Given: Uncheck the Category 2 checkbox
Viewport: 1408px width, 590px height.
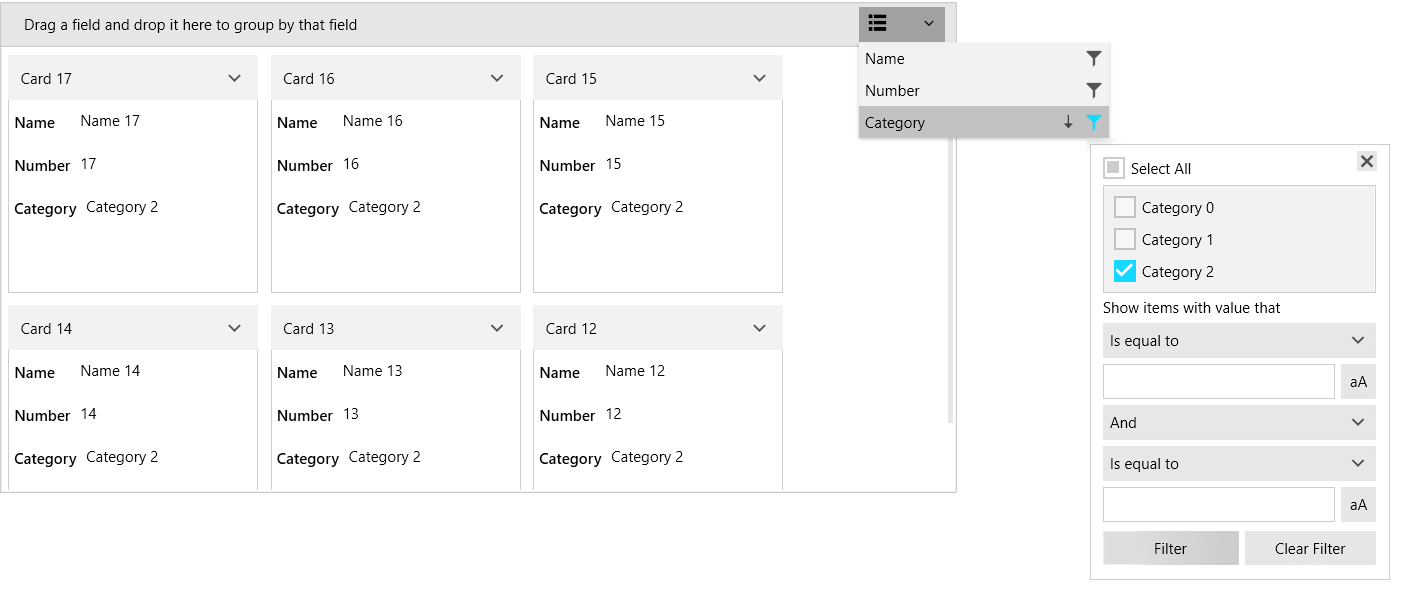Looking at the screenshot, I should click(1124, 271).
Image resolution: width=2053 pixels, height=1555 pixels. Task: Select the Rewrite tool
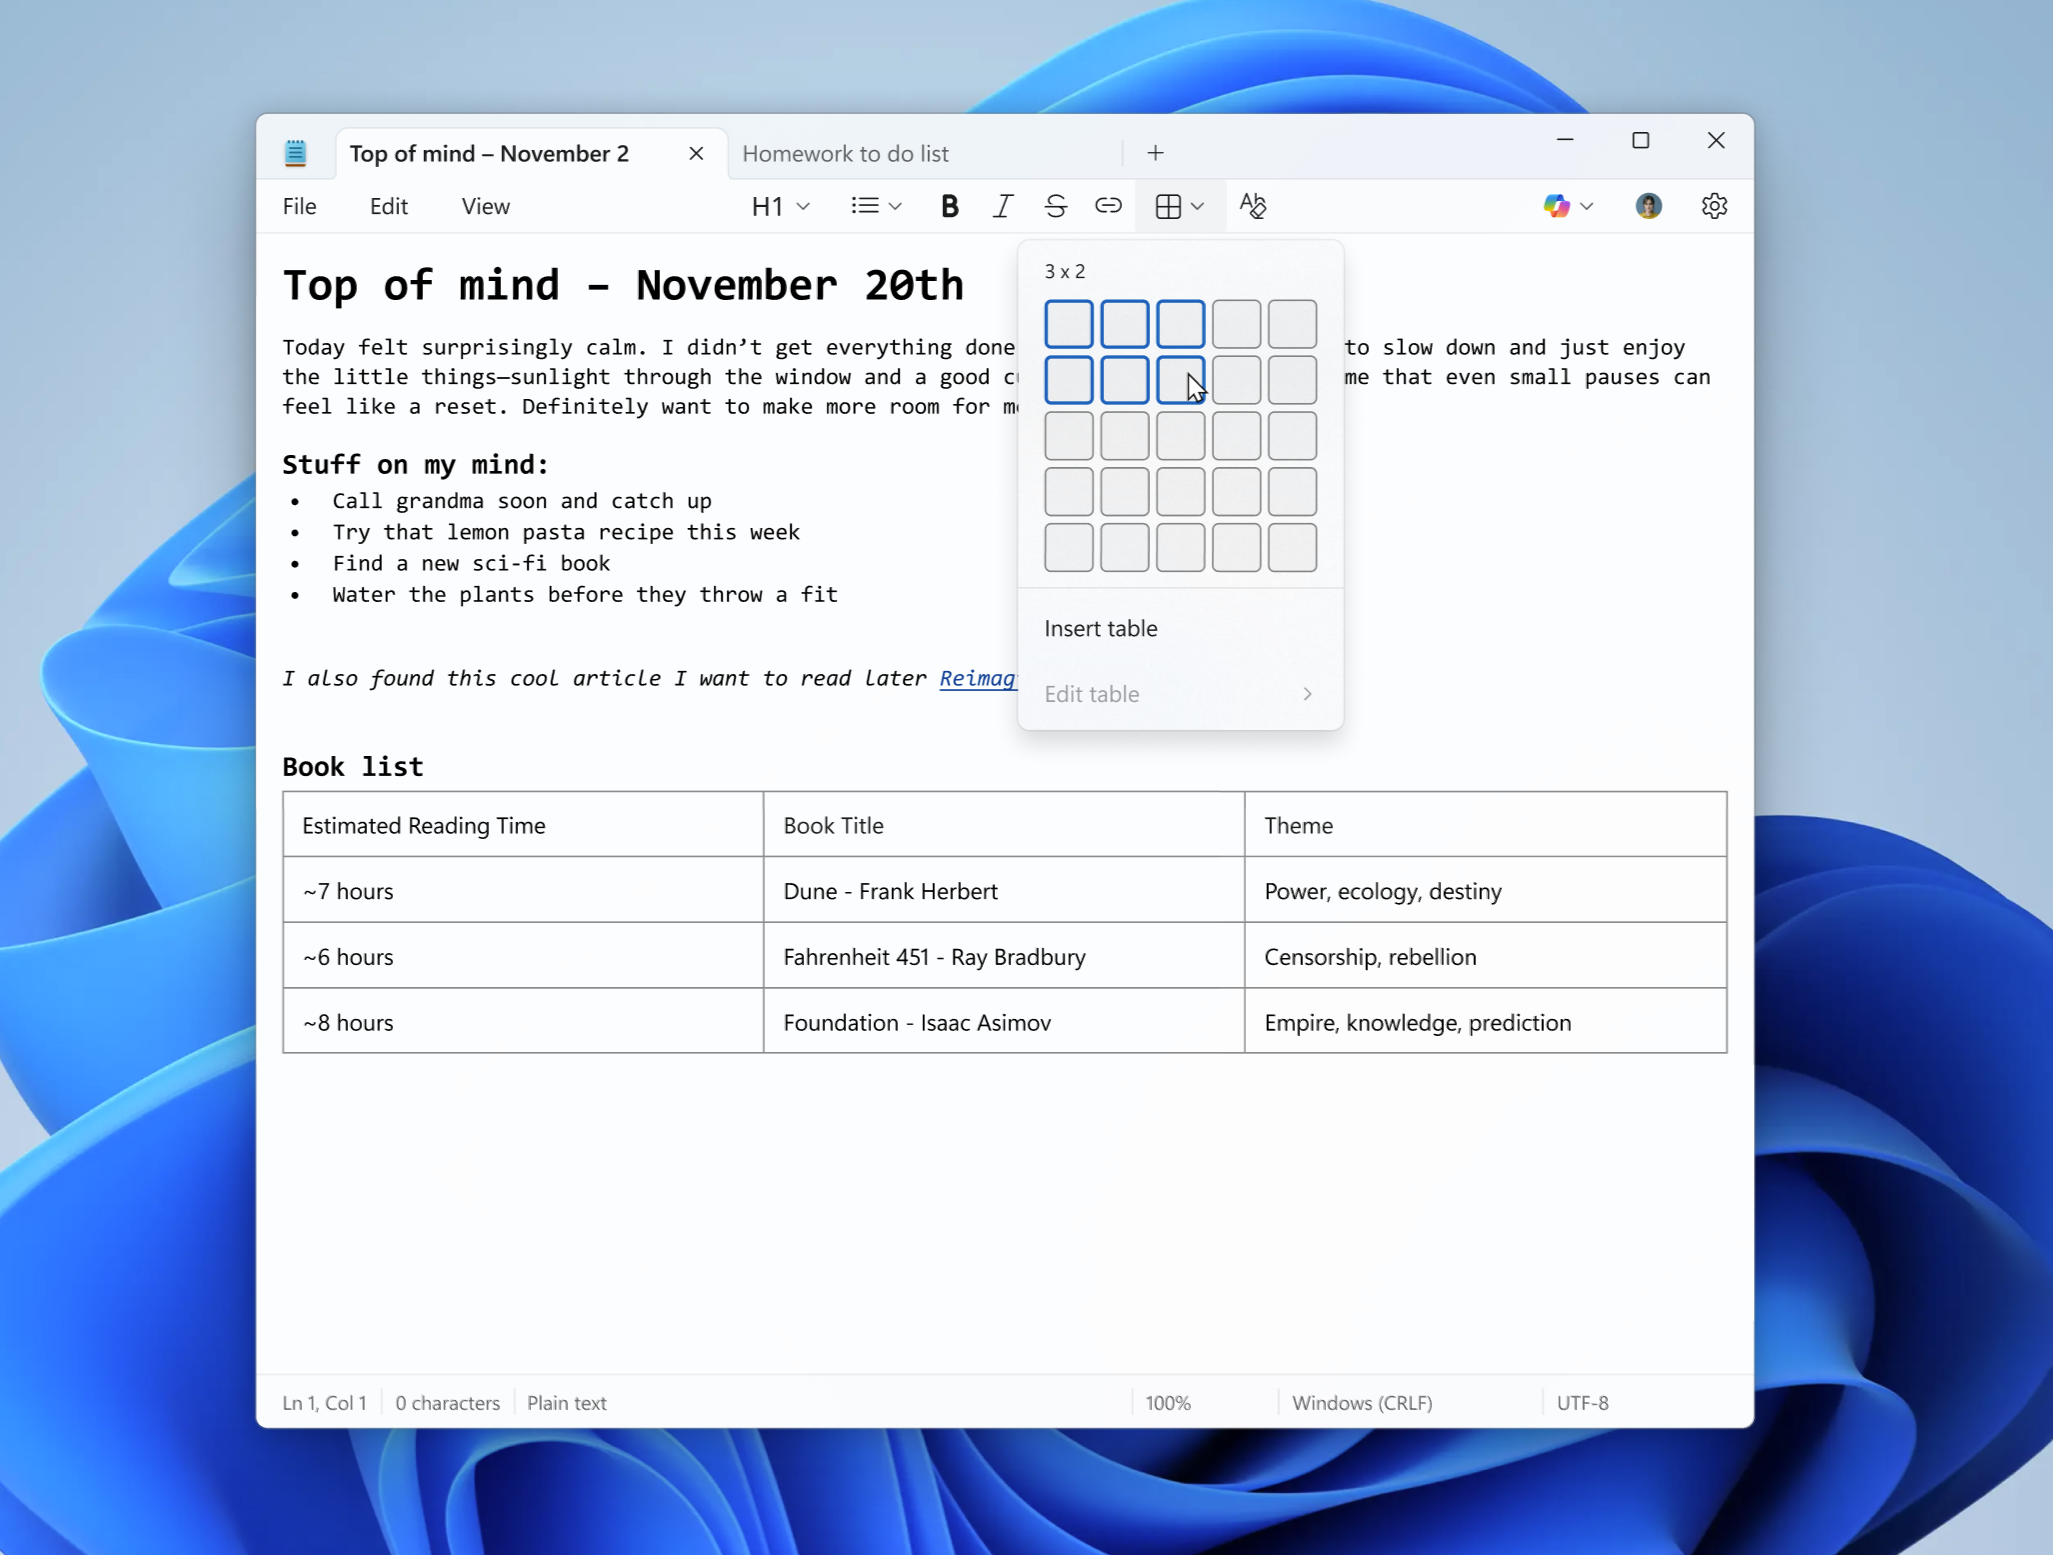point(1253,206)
-=-=-
» **EXERCISE**
Switch every "pixels" in the lines above to "dots", keep everything else unchanged, and leave the pictures out.

» **ANSWER TO THE PROBLEM**
Given: Uncheck the Category 2 checkbox
Viewport: 1408px width, 590px height.
Looking at the screenshot, I should click(1124, 271).
Image resolution: width=2053 dots, height=1555 dots. Task: Select the Rewrite tool
point(1253,206)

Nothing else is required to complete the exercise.